## Exercise set
A) List the mental abilities that the BDNF passage says the prefrontal cortex and hippocampus are involved in.
B) Set down the part of the BDNF passage that begins at the words "Previous research has" and stops after the words "experiencing these effects.".
*** Text ***
Chemotherapy-associated cognitive impairment is a side-effect of chemotherapy in which people experience difficulties with concentration, decision making, and memory. Findings from a 2015 study suggest that women with a BDNF gene variation experience fewer cognitive problems during chemotherapy compared to those without this variation.
BDNF is a growth factor that is involved in the growth and repair of neurons. BDNF is expressed in the prefrontal cortex and hippocampus regions of the brain, which are involved in executive function, learning, and memory. A common variation in the BDNF gene called a single nucleotide polymorphism, or SNP, can alter how the BDNF protein functions. The SNP, known as Val66Met, results in the amino acid valine being replaced with methionine in the BDNF protein. Researchers have studied how the Val66Met SNP affects various aspects of cognition.
Previous research has demonstrated that women with breast cancer who were treated with chemotherapy experienced varying levels of cognitive decline. The current study investigated whether genetics, particularly variations in the BDNF gene, might make a person more susceptible to experiencing these effects.
The prospective cohort study involved 145 women (average age, 51 years) with early-stage breast cancer who were scheduled to receive chemotherapy. The authors of the study evaluated the participants' cognitive function using neuropsychological tools before, during, and at the end of chemotherapy treatment. Also, the researchers determined which version of the BDNF gene each participant possessed. If a patient’s test score during or at the end of treatment was 15 percent lower than baseline, they were considered to have cognitive impairment.
The authors observed that 54 women experienced cognitive impairment after treatment; however, those with the Met allele had fewer problems with verbal fluency and multitasking compared to those with the Val allele, particularly in older participants. This information may allow for early interventions in preventing cognitive impairment during chemotherapy.
These findings suggest that women may differ in their susceptibility to chemotherapy-associated cognitive impairment depending on which version of the BDNF gene they carry. Further research is required to confirm these findings, and brain imaging studies are needed to determine if these findings are the result of changes in brain anatomy.
*** End of Text ***
*** Material provided ***
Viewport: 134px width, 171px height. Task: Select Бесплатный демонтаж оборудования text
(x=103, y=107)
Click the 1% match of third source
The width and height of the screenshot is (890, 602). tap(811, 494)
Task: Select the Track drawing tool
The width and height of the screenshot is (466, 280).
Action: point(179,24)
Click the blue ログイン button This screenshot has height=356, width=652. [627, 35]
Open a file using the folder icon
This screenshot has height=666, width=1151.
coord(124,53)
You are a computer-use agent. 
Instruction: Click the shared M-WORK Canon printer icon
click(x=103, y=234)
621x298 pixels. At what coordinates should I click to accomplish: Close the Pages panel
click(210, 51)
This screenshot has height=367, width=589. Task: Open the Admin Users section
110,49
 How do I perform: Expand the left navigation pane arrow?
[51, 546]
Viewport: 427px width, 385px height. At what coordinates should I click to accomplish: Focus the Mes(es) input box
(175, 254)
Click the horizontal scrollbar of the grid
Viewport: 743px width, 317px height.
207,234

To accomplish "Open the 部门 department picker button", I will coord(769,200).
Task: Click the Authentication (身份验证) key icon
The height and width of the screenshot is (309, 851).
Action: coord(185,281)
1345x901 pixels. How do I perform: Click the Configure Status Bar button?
*** End of Material provided ***
## Responses per task
A) Executive function, learning, and memory.

B)
Previous research has demonstrated that women with breast cancer who were treated with chemotherapy experienced varying levels of cognitive decline. The current study investigated whether genetics, particularly variations in the BDNF gene, might make a person more susceptible to experiencing these effects.